:: Metin bölümü ::

Konuya ilişkin henüz resmi bir açıklama yapılmazken, Jandarma Genel Komutanlığı yaptığı açıklamada Ovacık kırsalındaki bombardımanda 3 HPG'linin yaşamını yitirdiğini iddia etti. 

Yıldız'ın ailesi ise, DNA testi vermek için Malatya'ya gitti. Yıldız'ın babası Mazlum Yıldız, olaya ilişkin şu ana kadar herhangi bir gelişmenin olmadığını belirterek, savcılık işlemlerinin sona ermesi sonrası hastanede DNA testi için kan vereceklerini aktardı.  

BİR TEK MURAT KÖYE ALINIYOR

Olaya ilişkin MA'ya konuşan Ağaçpınar köyü sakinleri, 7 Mayıs'ta askerlerin yolda kimlik kontrolü yaptığını ve askerlerin telefon üzerinden köy muhtarına kimsenin hayvanlarını dışarı çıkarmaması ve köye girmemesini istediğini aktardı. Yurttaşlar, “Bir tek Murat’ı köye alıyorlar. Murat’ı takip eden araç bir süre sonra geri dönüyor. Daha sonra da olay yaşandı” diye belirtti. 

SEYİT RIZA TORUNUNUN EVİNE BASKIN

Yurttaşlar, olayın yaşandığı gün askerlerin Ağaçpınar’ın yakınlarında bulunan Ağdat köyünde Yıldız ile akrabalığı bulunan Seyit Rıza’nın torunu Zeliha Polat’ın evine de baskın düzenlediğini aktardı. Yurttaşlar, şu bilgileri paylaştı: "O gün Zeliha Polat’ın evine ‘rehine var’ diye gidiliyor. Muhtara 'gelin evde rehine var' diyorlar. Zeliha Polat’ın evini aramak istediler. Binbaşı köylülere ‘evin içine girin, kontrol edin, biz dışardan teslim olun çağrısı yapacağız’ dedi. Biz eve girersek başımıza ne geleceğini bilmediğimiz için askerlerin isteklerini kabul etmedik. Açık pencereden askerler eve girip 5 dakikada arayıp çıktı."

Telefonla üzerinden ulaştığımız Zeliha Polat ise, evinin arandığından haberi olmadığını ve köy muhtarının telefonla arayıp haber verdiğini ifade etti. 

TEHDİT EDİLİYORDU

İsminin yazılmasını istemeyen Yıldız’ın yakın arkadaşlarından bir kişi ise, askerlerin daha önce Murat Yıldız'a "işbirliği" teklif ettiğini kaydetti. Yıldız’ın teklifi kabul etmemesinden kaynaklı sürekli tehdit edildiğini aktaran arkadaşı, Yıldız'ın sürekli kendisine “Başıma bir iş açacaklar, sürekli takip ediliyorum” dediğini paylaştı.

:: Veri kümesi içeriği ::

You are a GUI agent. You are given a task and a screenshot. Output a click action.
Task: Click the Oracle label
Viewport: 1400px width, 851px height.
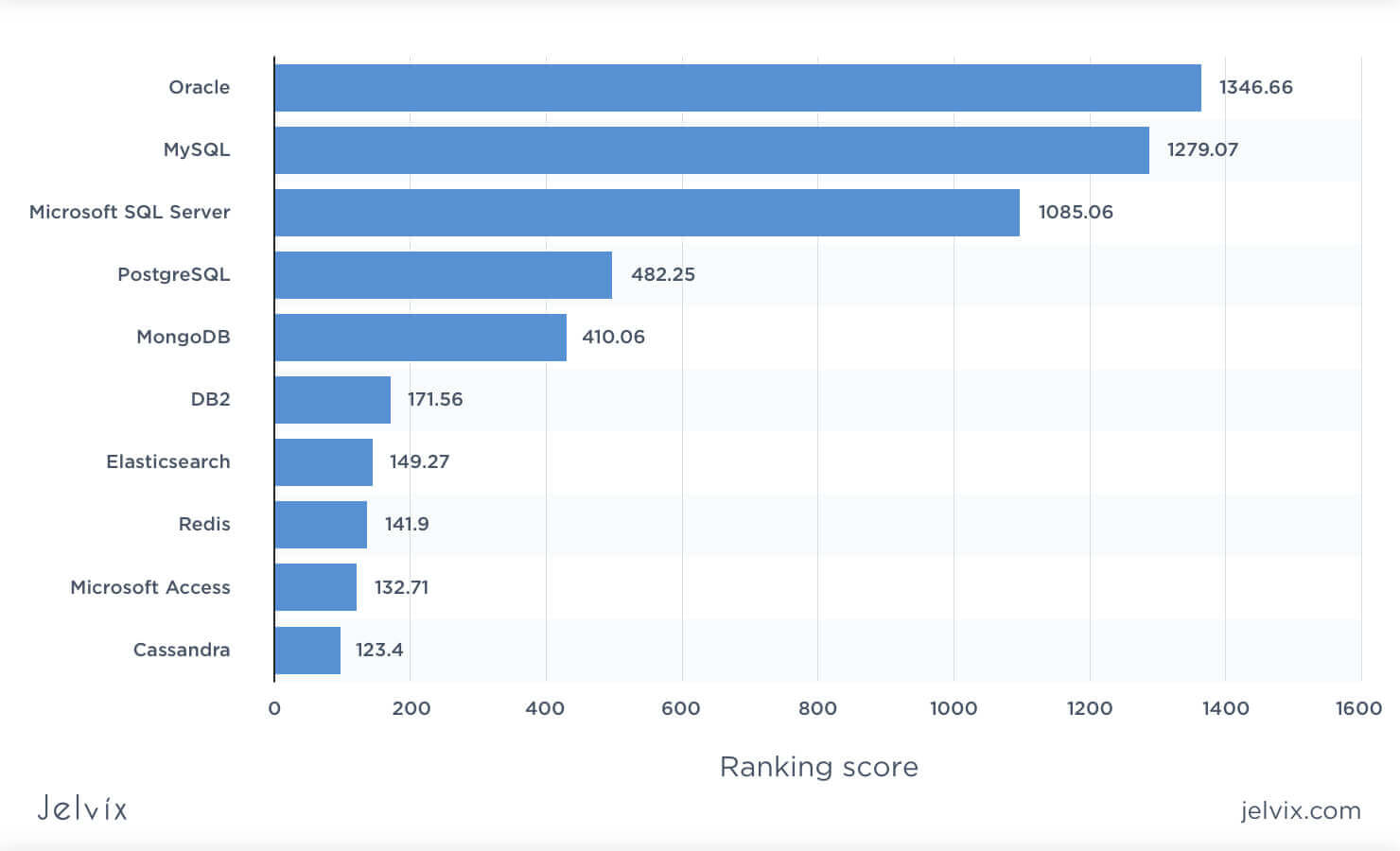click(x=198, y=86)
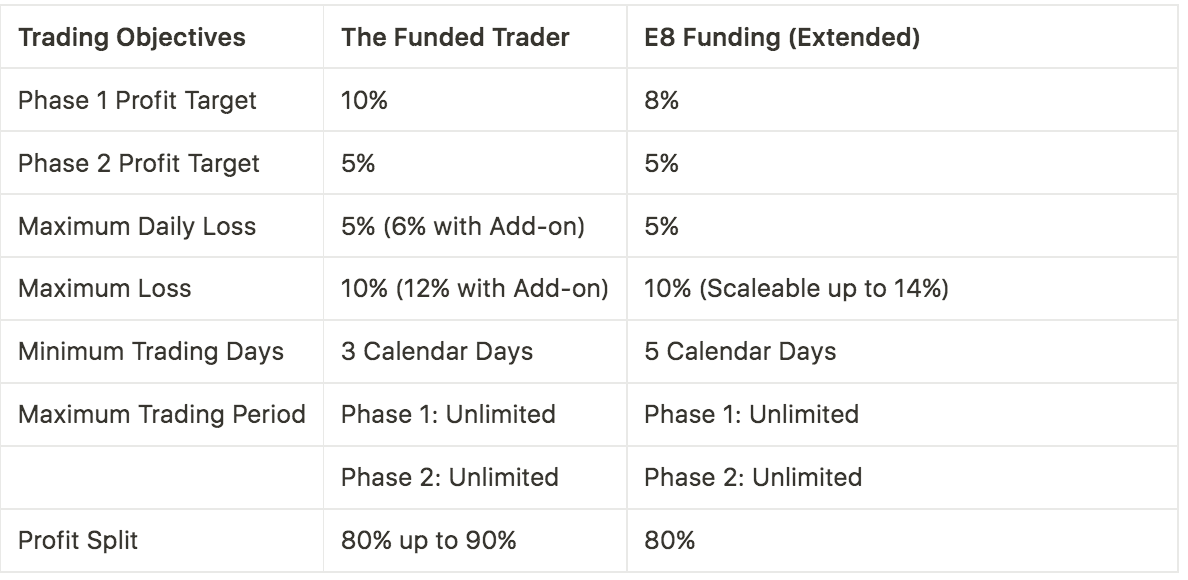Click the 3 Calendar Days cell
Screen dimensions: 1188x580
click(436, 351)
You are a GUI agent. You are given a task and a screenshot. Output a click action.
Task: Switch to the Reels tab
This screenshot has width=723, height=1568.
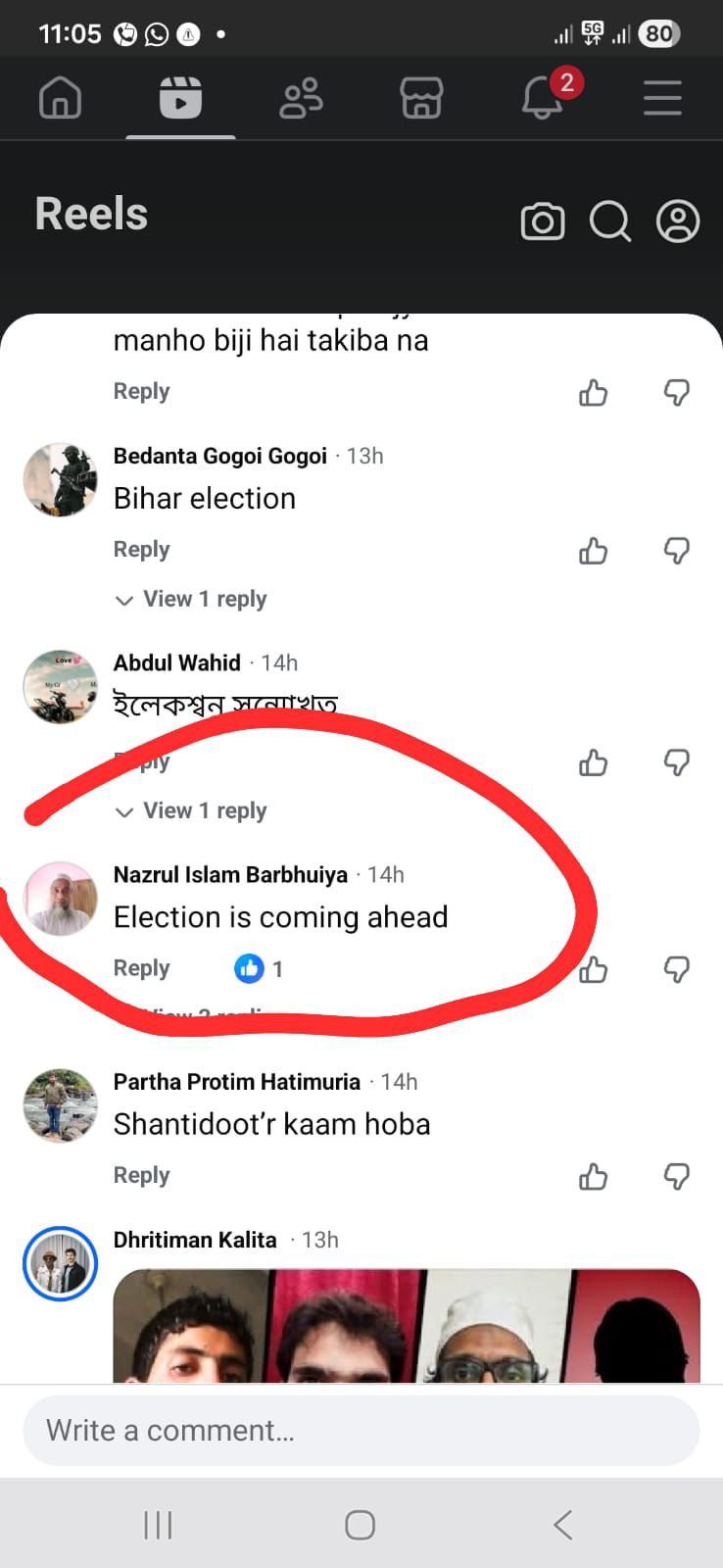180,98
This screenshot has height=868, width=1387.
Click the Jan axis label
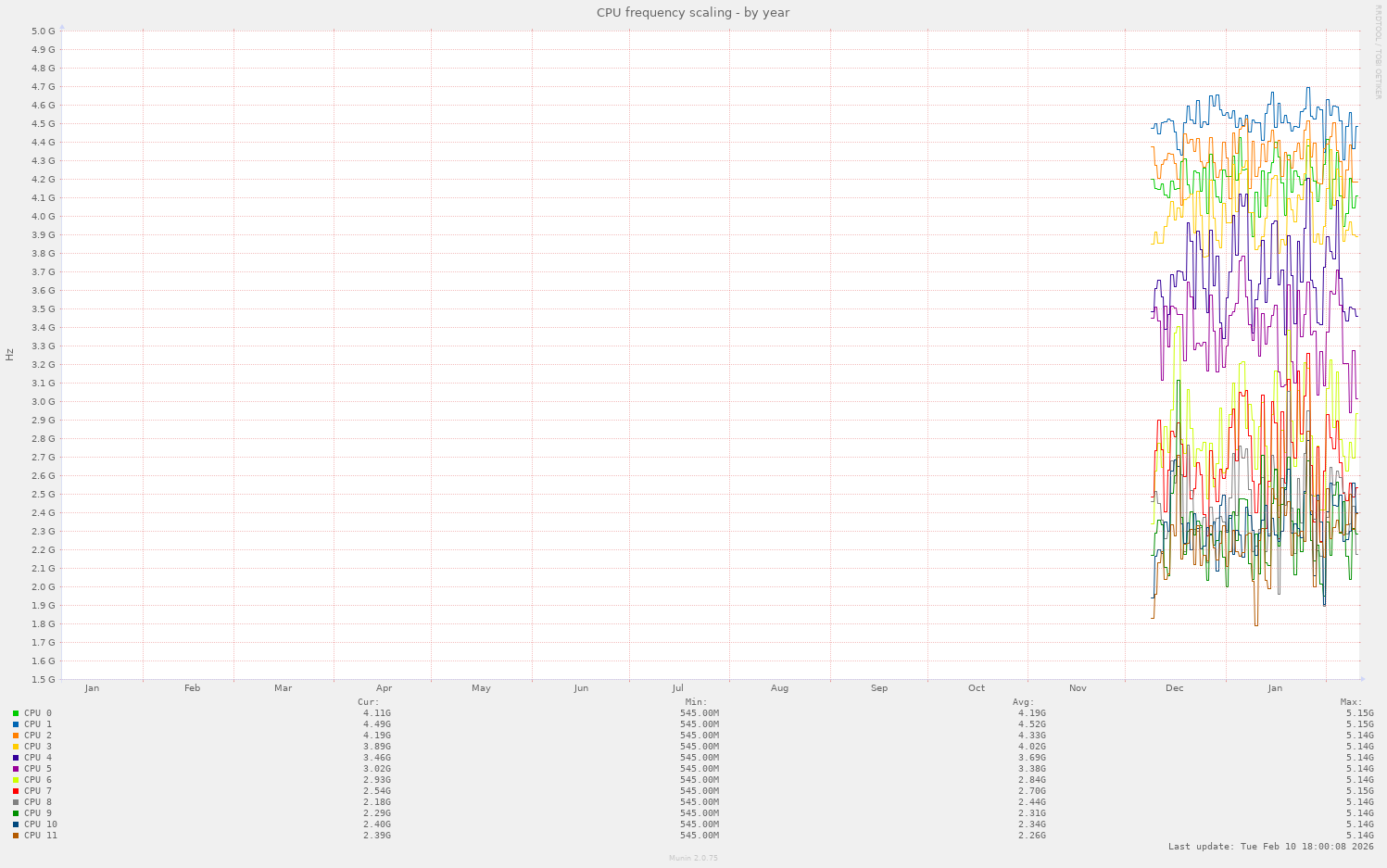tap(1275, 688)
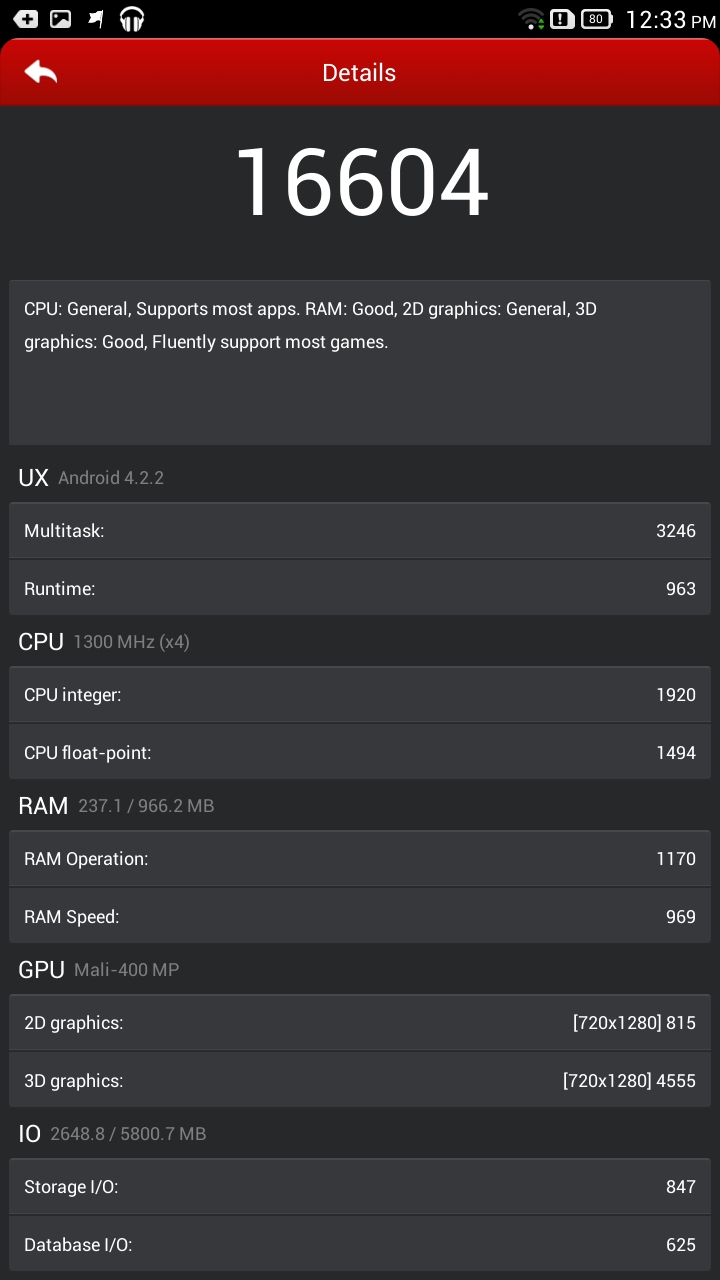
Task: Tap the alert notification icon near battery
Action: tap(562, 18)
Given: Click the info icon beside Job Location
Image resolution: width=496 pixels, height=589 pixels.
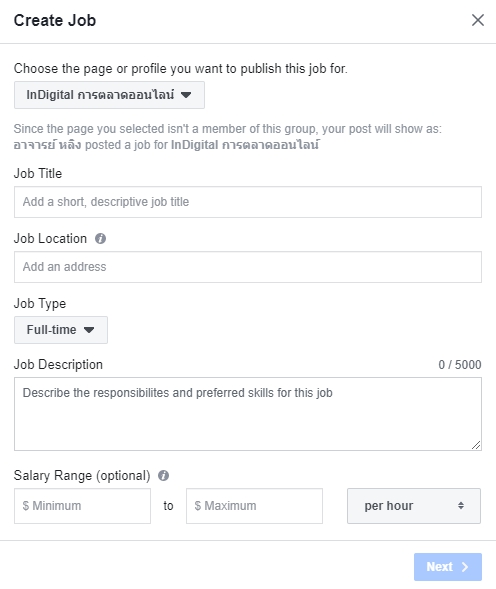Looking at the screenshot, I should (100, 239).
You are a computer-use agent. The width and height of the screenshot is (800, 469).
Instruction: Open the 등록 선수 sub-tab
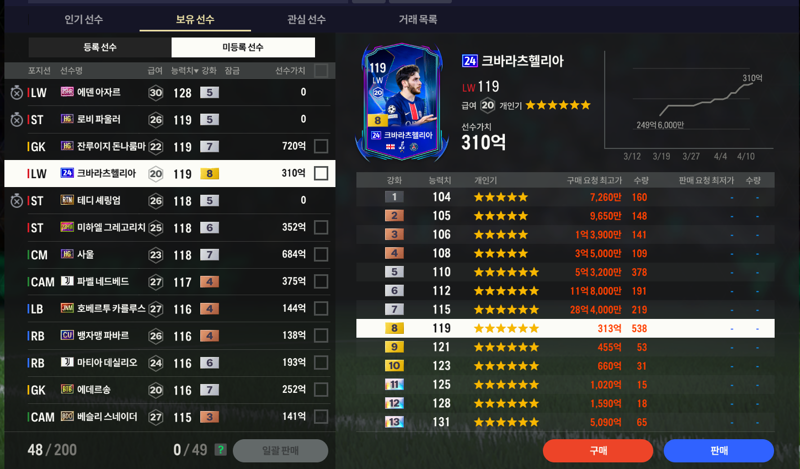click(100, 47)
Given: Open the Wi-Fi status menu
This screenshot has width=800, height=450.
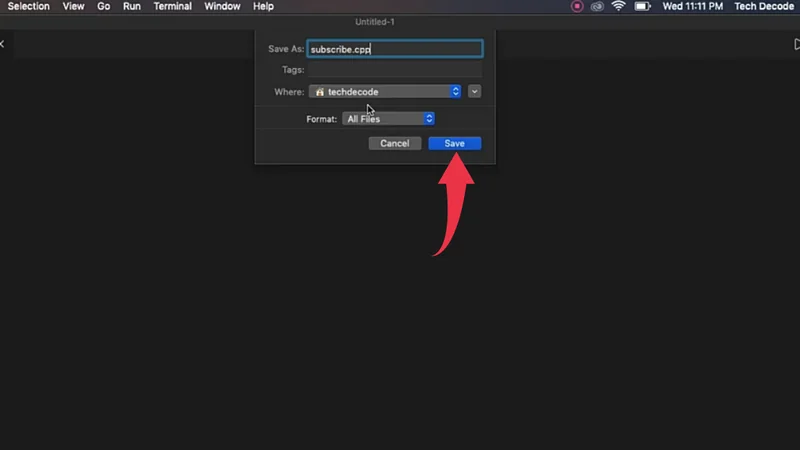Looking at the screenshot, I should pyautogui.click(x=618, y=6).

:: Bilgilerden yararlanarak ::
(a) Metin bölümünde "Telefonla üzerinden ulaştığımız" sözlerinden başlayıp "verdiğini ifade etti." sözlerine kadar, bu sözler de dahil olmak üzere, olan kısmı hiç değiştirmeden çoğaltın.
(b) Aşağıdaki ifadelerden her biri metin bölümüyle örtüşüyor mu? Her birine evet ya da hayır diye cevap verin ve kararı belirleyen sözleri metinden birebir alıntılayın.
(i) Yıldız'ın ailesi DNA testi vermek için Malatya'ya gitti.
(ii) Köylüler, askerlerin isteği üzerine Zeliha Polat'ın evine girip kontrol etti.
(iii) Askerler Zeliha Polat'ın evine açık bir pencereden girdi.

:: Görevlere göre çıktılar ::
(a)
Telefonla üzerinden ulaştığımız Zeliha Polat ise, evinin arandığından haberi olmadığını ve köy muhtarının telefonla arayıp haber verdiğini ifade etti.

(b)
(i) Evet: "Yıldız'ın ailesi ise, DNA testi vermek için Malatya'ya gitti."
(ii) Hayır: "Biz eve girersek başımıza ne geleceğini bilmediğimiz için askerlerin isteklerini kabul etmedik."
(iii) Evet: "Açık pencereden askerler eve girip 5 dakikada arayıp çıktı."